**Study text:**
-=-=-
Reconciling Transparency and Opacity: A call for new legal scholarship on TTIP
Even though there are obvious types of democratic deficits in secret trade negotiations, transparency claims in TTIP are empowering different interest groups to make the process more legitimate and democratic. In reality, transparency allows interest groups with different constituencies across the Atlantic to create transnational alliances and dominate the negotiating process by creating more opacity. From industry to consumer groups, in particular those industries affected by some key sectors in TTIP such as automobiles, pharmaceuticals and medical devices are very active in stating their position, sponsoring new research and providing money for academic studies to influence the negotiators’ views and creating more knowledge production around TTIP.
Even though some academics are not foregrounding the political stakes beyond the claims for transparency in the TTIP negotiation and portray regulatory cooperation as an experimentalist and neutral process (see Wiener and Alemanno), other commentators have raised critical substantive issues especially with respect to the high stakes for the pharmaceutical industry in both TPP (Trans-Pacific Partnership) and TTIP (see Stiglitz). Among the underlying political stakes in TTIP that taint the choices of the negotiators are, on the one hand, the respect of democratic decisions by governments about regulating markets without a race to the bottom scenario driven only by private interests instead of sustainable groth. On the other hand, the opposite ideological position stems from the fact that trade liberalization offers gains in terms of economic benefits and improved transatlantic cooperation in setting global standards. These two ideological poles tend to influence the way in which trade representatives and their negotiators ought to balance claims about transparency in regulatory cooperation for each side of the administration.
Commitment to transparency allows interest groups capture where the democratic and regulatory process is constrained to prevent it. So, ideologically transparency claims make the negotiation seem more democratic when in fact they enable interest group across the Atlantic to capture the front end of the process. Because of the transparency paradox the role of independent scholarship is crucial to ensure the production of new and critical knowledge about the TTIP negotiation. Legal scholars ought therefore to foreground what are the political stakes – often portrayed as neutral — beyond the claims that one regulatory process is more transparent than another one.
-=-=-
**Dataset content:**

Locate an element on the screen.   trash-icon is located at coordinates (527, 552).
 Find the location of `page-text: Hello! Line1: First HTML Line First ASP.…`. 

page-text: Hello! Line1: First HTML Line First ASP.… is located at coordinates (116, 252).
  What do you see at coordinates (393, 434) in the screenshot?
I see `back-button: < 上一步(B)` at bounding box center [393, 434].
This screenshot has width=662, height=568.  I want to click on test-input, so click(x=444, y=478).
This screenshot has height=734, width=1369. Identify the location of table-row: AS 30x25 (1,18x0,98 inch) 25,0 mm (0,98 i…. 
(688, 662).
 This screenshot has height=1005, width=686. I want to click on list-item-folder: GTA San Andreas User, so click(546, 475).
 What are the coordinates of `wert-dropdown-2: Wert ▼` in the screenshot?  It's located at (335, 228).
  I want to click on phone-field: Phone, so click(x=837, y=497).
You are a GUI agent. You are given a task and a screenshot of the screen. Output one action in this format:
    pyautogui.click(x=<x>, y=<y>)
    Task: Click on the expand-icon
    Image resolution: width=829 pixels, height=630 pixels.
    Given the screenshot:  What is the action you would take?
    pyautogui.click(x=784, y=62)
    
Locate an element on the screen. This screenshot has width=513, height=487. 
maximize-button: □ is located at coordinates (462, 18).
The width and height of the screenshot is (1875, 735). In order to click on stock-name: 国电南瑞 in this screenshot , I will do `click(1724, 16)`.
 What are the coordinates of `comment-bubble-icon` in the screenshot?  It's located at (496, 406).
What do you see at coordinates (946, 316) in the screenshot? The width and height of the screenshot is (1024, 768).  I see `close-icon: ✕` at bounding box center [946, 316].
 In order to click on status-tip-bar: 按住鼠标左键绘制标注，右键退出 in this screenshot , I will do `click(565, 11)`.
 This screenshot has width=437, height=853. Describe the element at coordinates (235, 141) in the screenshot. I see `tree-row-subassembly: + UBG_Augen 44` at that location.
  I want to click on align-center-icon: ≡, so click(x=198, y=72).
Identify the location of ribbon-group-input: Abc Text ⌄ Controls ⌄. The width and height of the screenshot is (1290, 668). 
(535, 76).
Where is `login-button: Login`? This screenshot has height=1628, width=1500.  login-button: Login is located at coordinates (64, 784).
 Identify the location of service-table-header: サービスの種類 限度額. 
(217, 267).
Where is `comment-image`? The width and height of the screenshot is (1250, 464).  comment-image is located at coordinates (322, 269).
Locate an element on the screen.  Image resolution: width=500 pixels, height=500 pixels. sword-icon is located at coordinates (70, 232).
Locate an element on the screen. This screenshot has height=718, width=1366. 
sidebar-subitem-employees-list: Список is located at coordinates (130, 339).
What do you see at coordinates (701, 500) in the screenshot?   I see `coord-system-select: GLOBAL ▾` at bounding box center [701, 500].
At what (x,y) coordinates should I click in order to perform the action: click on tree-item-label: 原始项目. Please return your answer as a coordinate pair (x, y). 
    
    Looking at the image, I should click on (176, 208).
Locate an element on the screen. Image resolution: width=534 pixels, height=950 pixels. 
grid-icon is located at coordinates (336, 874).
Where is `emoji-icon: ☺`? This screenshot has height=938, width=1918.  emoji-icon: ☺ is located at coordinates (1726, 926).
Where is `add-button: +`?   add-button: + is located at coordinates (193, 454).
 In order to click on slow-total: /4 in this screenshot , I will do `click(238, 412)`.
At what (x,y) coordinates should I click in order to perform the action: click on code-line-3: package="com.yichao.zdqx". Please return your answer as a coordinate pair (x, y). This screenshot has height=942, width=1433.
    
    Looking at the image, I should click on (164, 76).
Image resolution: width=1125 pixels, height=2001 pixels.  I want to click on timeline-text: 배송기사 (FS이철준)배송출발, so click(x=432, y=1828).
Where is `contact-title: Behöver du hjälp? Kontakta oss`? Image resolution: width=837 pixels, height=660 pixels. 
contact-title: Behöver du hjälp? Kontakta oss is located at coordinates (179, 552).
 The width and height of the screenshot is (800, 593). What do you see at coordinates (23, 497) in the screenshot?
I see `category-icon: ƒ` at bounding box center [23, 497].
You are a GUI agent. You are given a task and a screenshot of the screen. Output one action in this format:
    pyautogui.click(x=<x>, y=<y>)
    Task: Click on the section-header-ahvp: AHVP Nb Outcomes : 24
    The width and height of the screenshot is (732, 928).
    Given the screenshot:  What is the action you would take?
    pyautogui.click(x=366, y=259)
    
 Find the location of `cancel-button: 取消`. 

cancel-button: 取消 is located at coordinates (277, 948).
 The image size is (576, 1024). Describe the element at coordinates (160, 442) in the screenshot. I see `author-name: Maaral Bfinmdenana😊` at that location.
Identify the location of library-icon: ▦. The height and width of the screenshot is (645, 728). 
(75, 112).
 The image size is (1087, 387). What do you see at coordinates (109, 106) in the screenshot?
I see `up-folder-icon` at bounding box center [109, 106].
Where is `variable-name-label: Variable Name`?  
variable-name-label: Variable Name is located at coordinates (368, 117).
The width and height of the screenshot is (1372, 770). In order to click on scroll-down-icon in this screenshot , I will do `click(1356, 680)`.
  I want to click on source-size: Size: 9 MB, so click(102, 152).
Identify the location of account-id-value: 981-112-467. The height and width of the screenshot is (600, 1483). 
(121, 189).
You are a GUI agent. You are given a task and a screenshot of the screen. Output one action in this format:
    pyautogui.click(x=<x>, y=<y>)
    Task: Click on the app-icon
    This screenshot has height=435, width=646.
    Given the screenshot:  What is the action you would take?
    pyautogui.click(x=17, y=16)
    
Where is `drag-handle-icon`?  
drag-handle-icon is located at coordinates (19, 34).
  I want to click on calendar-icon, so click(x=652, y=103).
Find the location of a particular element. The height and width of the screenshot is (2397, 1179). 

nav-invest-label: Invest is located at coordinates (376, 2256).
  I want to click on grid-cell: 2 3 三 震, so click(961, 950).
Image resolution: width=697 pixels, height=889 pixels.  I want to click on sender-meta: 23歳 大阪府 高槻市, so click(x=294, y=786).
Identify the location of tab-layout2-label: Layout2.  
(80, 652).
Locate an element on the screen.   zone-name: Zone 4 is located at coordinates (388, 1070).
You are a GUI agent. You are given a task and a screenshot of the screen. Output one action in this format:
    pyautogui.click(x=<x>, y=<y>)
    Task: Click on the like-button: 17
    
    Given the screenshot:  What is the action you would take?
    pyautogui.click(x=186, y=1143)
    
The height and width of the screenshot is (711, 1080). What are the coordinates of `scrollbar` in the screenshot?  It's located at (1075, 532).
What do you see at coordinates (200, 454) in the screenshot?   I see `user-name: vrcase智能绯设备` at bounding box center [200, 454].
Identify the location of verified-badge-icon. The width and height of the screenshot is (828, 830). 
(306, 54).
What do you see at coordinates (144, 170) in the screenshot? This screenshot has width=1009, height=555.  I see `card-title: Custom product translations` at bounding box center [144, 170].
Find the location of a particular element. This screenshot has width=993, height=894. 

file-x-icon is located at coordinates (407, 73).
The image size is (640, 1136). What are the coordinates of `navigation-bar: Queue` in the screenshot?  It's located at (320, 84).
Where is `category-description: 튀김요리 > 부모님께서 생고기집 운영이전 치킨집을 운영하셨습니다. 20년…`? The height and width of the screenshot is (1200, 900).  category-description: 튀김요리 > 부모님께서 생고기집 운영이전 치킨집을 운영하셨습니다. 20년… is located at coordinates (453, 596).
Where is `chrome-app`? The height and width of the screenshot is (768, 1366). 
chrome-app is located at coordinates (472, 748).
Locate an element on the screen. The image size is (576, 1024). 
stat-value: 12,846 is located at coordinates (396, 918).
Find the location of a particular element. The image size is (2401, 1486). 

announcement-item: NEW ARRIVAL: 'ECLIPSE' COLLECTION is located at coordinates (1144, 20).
-=-=-
**Instructions to follow:**
According to the TTIP article, which key sectors in TTIP include industries that are very active in stating their position?

**Answer section:**
Automobiles, pharmaceuticals and medical devices.